EXCERPT PROVIDED:
Sunday, November 28, 2010

Government growth

I believe that government grows for a number of reasons, some legitimate, some not, but it grows primarily because growth is the natural state of government in an advancing society. Conservatives and lebertarians need to understand this as they develop their policy positions.

George Washington’s first cabinet consisted of Secretaries of War, State and Treasury, as well as an Attorney General. It is unsurprising however that as the republic matured there would be need for a Department of Energy, and one concerned with health, and that there would be subordinate agnecies concerned with food safety, disease control and the handling of nuclear materials. It likely did not occur to someone witnessing the Wright Flyer’s inaugural hop that this would lead to at least three separate government agencies and countless laws and regulations. It is understandable, and even desirable, that government expand in response to novel capabilities and complexities. This is the good kind of government growth.

On the other hand, while powered flight and wireless communication and such created arenas that required at least of measure of oversight, it is debatable that a federal authority concerned with education adds much to the institutions that thrived locally for millennia. Similarly, the proliferation of entwined armed federal constabularies of such questionable effectiveness that Arizona saw need to adjust its own law enforcement practices to compensate for the federal deficiency, suggests a government that grows untethered by reason. Government tends to grow because government agents, whether elected, appointed or hired, are naturally disposed to expand their influence, and to encroach on territory that history, tradition and common sense respected as the domain of individuals, or at most local groups that better understood their own needs and interests. This tendency toward overreach afflicts even nominal conservatives who adopt too romantic a view of the ability ot “make a difference” in people’s lives. Access to government power often tempts even the most ardent libertarian into thinking a little liberty can be sacrificed to a humanitarian-sounding legacy, or worse, to a dorm room bull-session philosophy. This is the bad kind of government growth.

THE PROBLEM:
Please write out, word for word, the stretch of the post on government growth from "I believe that" through "their policy positions.".

SUPPLIED INFORMATION:
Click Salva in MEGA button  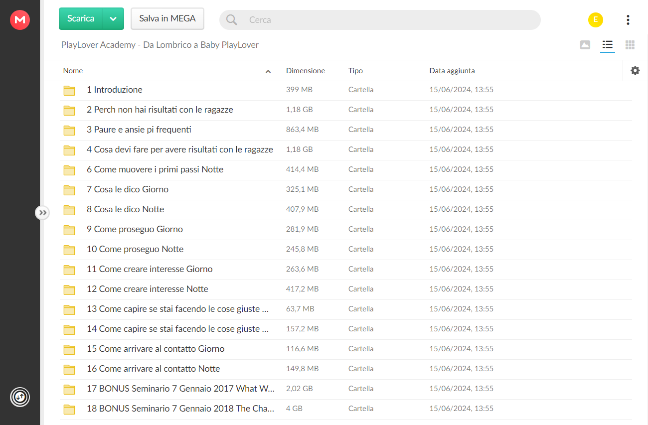[167, 19]
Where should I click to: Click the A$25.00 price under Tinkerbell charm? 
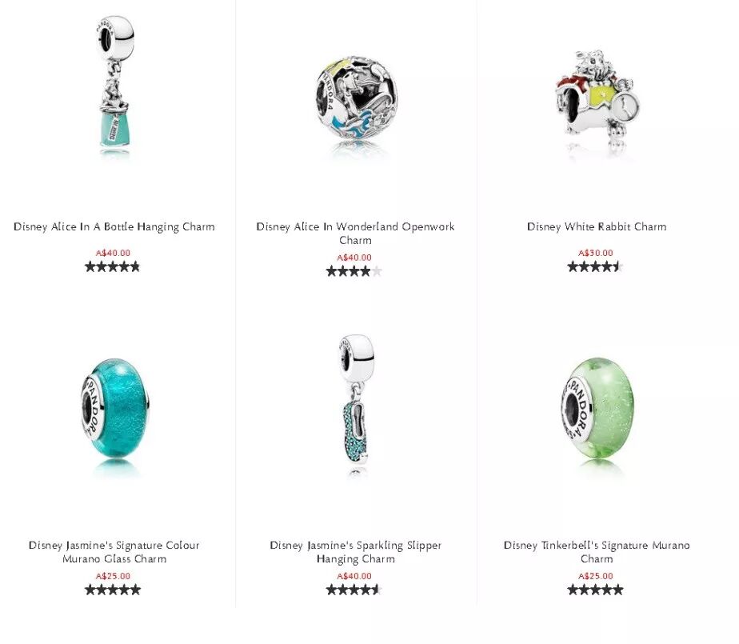click(x=596, y=576)
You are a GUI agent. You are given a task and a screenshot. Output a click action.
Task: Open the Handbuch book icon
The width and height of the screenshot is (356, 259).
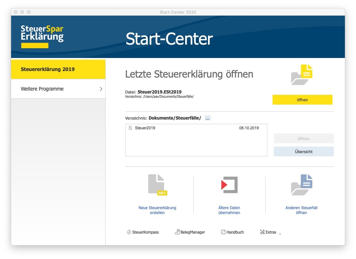223,232
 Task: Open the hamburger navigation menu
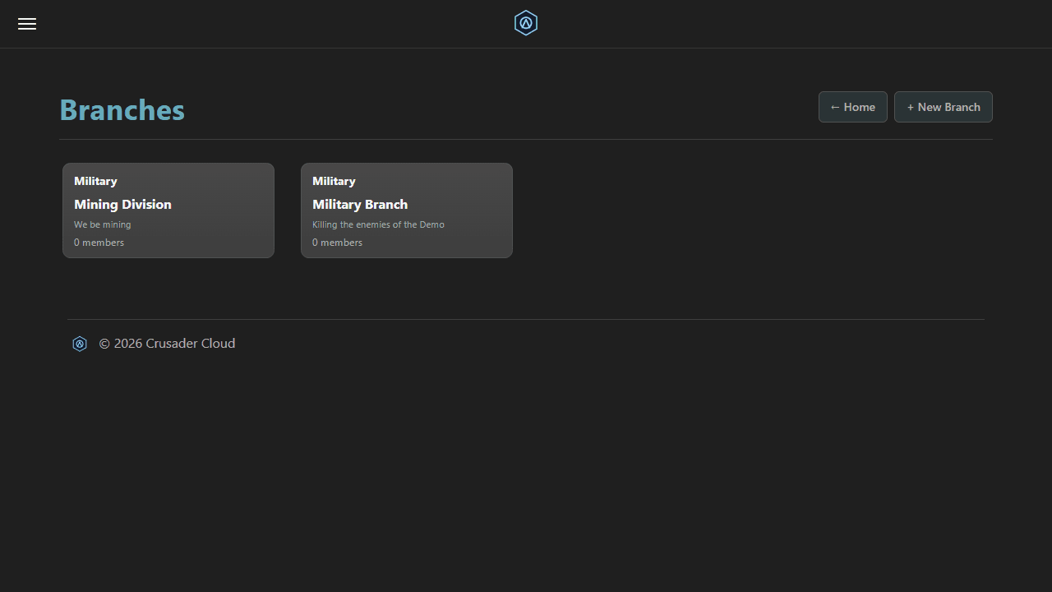pos(27,24)
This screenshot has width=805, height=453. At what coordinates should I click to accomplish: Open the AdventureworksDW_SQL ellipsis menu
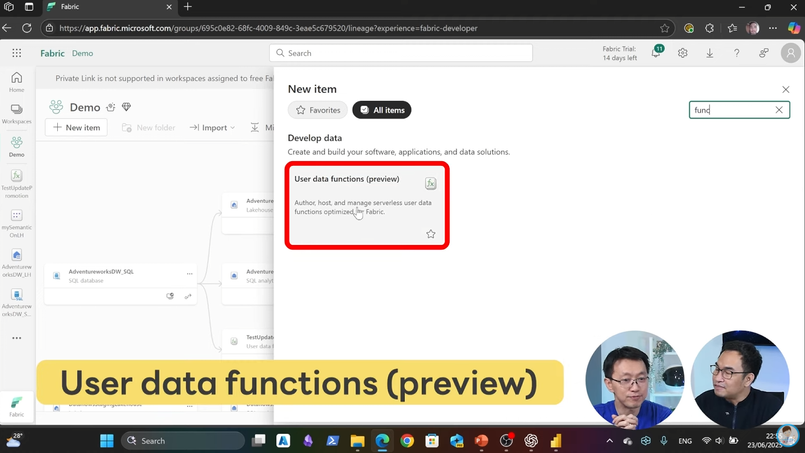pos(189,274)
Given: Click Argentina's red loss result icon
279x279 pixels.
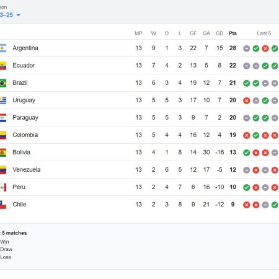Looking at the screenshot, I should tap(265, 48).
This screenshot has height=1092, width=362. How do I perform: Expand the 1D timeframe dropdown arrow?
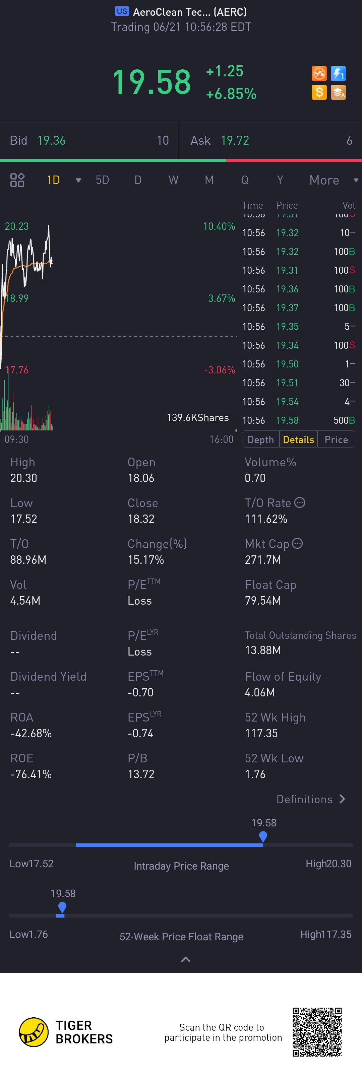pos(78,180)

EXPECTED ANSWER:
I believe that government grows for a number of reasons, some legitimate, some not, but it grows primarily because growth is the natural state of government in an advancing society. Conservatives and lebertarians need to understand this as they develop their policy positions.